Metadata-Version: 2.1
Name: metrics-python
Version: 0.0.20
Summary: Generic set of metrics for Python applications.
Author: Eirik Martiniussen Sylliaas
Author-email: eirik@sylliaas.no
Requires-Python: >=3.11,<3.13
Classifier: Programming Language :: Python :: 3
Classifier: Programming Language :: Python :: 3.11
Classifier: Programming Language :: Python :: 3.12
Description-Content-Type: text/markdown

# metrics-python

> Generic set of metrics for Python applications.
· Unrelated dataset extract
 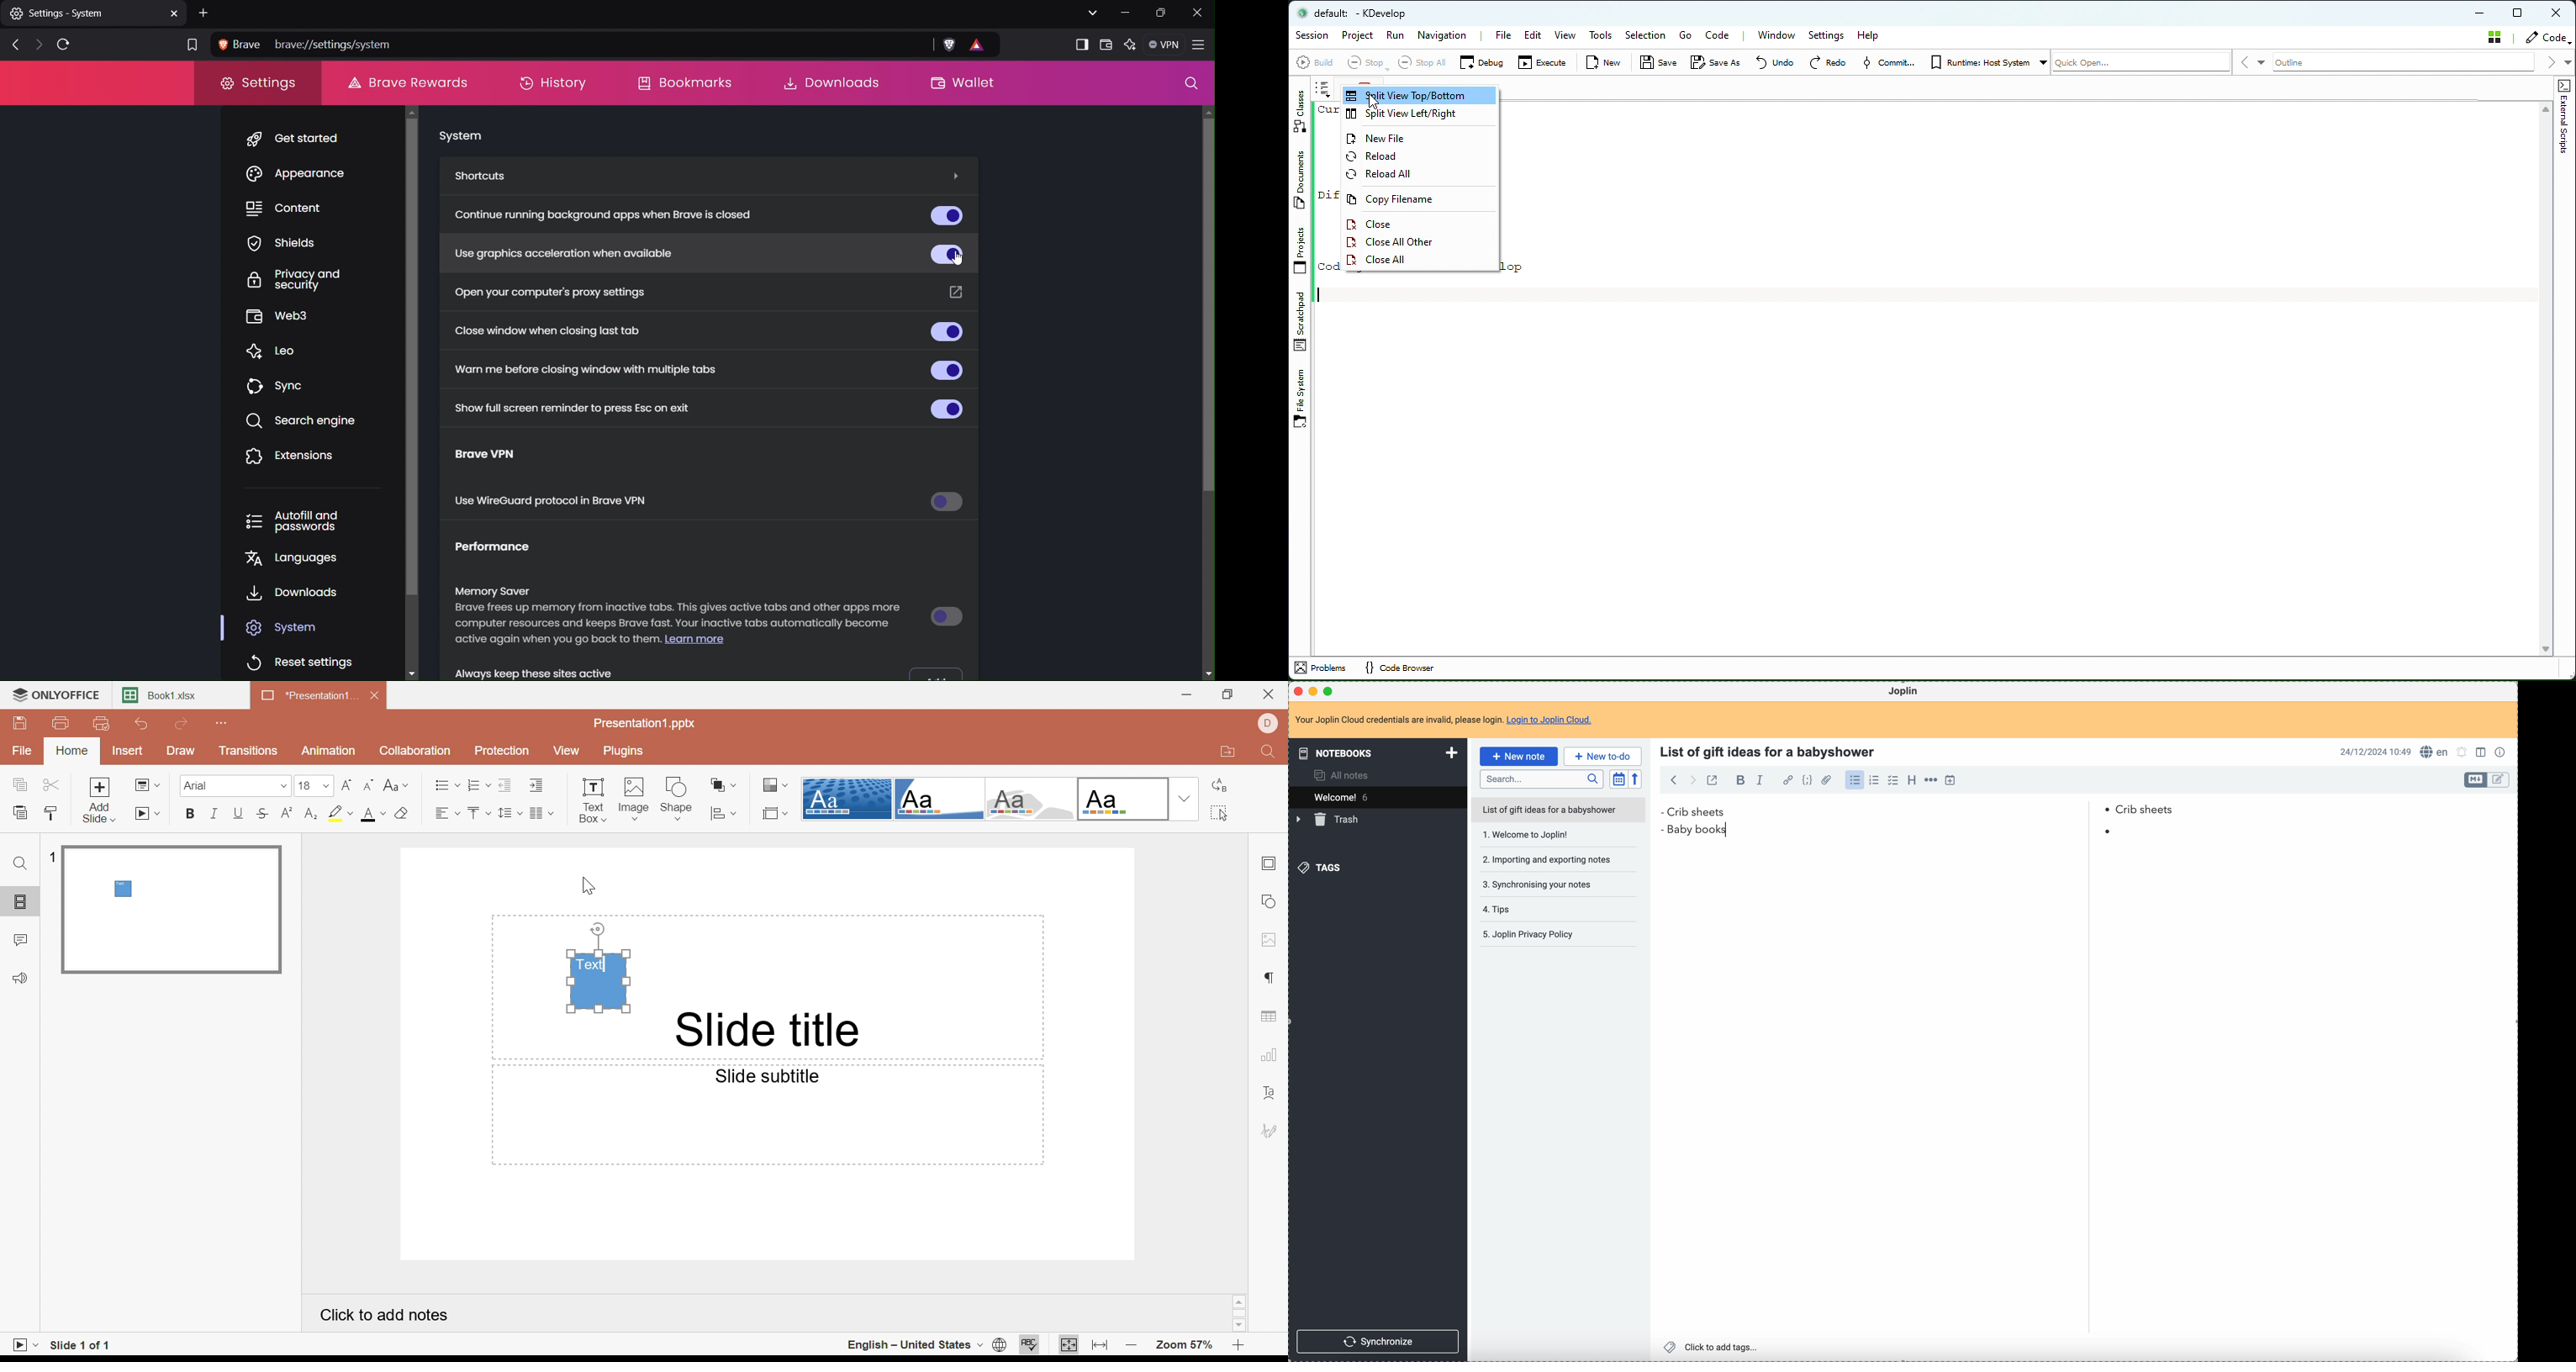 What do you see at coordinates (278, 785) in the screenshot?
I see `Drop down` at bounding box center [278, 785].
We collect metrics utils in this package to hopefully make a generic package we
can use in other projects in the future.

## Labels

Common labels like app, env, cluster, component, role, etc. is added to the
metrics using the scrape config. Adding these metrics is not a responsibility we
have in the metrics-python package.

## Application info

Some properties from the application is not added as metric labels by default by
the scrape config. One example is the application version. metrics-python has a
util to expose labels like this to Prometheus.

```python
from metrics_python.generics.info import expose_application_info

expose_application_info(version="your-application-version")
```

## Django

### Cache

Cache metrics can be observed by adding `patch_caching()` to your settings file.

```python
from metrics_python.django.cache import patch_caching

patch_caching()
```

### Middleware

The execution of middlewares can be observed by adding `patch_middlewares()` to your settings file.

```python
from metrics_python.django.middleware import patch_middlewares

patch_middlewares()
```

### Signals

The execution of signals can be observed by adding `patch_signals()` to your settings file.

```python
from metrics_python.django.signals import patch_signals

patch_signals()
```

### Query count and duration in views

Database query count, duration, and duplicate queries can be observed
by adding the `QueryCountMiddleware`. Add the middleware as early as
possible in the list of middlewares to observe queries executed by
other middlewares.

```python
MIDDLEWARE = [
    ...
    "metrics_python.django.middleware.QueryCountMiddleware",
]
```

### Query count and duration in Celery tasks

Database metrics can also be observed in Celery. Execute
`setup_celery_database_metrics` bellow `setup_celery_metrics`,
look into the Celery section of this document for more information.

```python
from metrics_python.django.celery import setup_celery_database_metrics

setup_celery_database_metrics()
```

### Postgres database connection metrics

The `get_new_connection` method in the PostgreSQL database connection
engine can be observed by using a custom connection engine from
metrics-python.

```python
DATABASES = {
    "default": {
        "ENGINE": 'metrics_python.django.postgres_engine',
        ...
    }
}
```

## Celery

To setup Celery monitoring, import and execute `setup_celery_metrics` as early
as possible in your application to connect Celery signals. This is usually done
in the `settings.py` file in Django applications.

```python
from metrics_python.celery import setup_celery_metrics

setup_celery_metrics()
```

## django-api-decorator

To measure request durations to views served by django-api-decorator, add the `DjangoAPIDecoratorMetricsMiddleware`.

```python
MIDDLEWARE = [
    ...
    "metrics_python.django_api_decorator.DjangoAPIDecoratorMetricsMiddleware",
]
```

## GraphQL

### Strawberry

The Prometheus extension needs to be added to the schema to instrument GraphQL
operations.

```python
import strawberry
from metrics_python.graphql.strawberry import PrometheusExtension

schema = strawberry.Schema(
    Query,
    extensions=[
        PrometheusExtension,
    ],
)
```

### Graphene

metrics-python has a Graphene middleware to instrument GraphQL operations. Add
the middleware to Graphene by changing the GRAPHENE config in `settings.py`.

```python
GRAPHENE = {
    ...
    "MIDDLEWARE": ["metrics_python.graphql.graphene.MetricsMiddleware"],
}
```

## Gunicorn

To setup Gunicorn monitoring, add the Prometheus logger (to measure request
durations) and add the worker state signals to the gunicorn config.

```python
from metrics_python.generics.workers import export_worker_busy_state

logger_class = "metrics_python.gunicorn.Prometheus"

def pre_request(worker: Any, req: Any) -> None:
    export_worker_busy_state(worker_type="gunicorn", busy=True)


def post_request(worker: Any, req: Any, environ: Any, resp: Any) -> None:
    export_worker_busy_state(worker_type="gunicorn", busy=False)


def post_fork(server: Any, worker: Any) -> None:
    export_worker_busy_state(worker_type="gunicorn", busy=False)
```

## Release new version

We use release-please from Google to relese new versions, this is done automatically.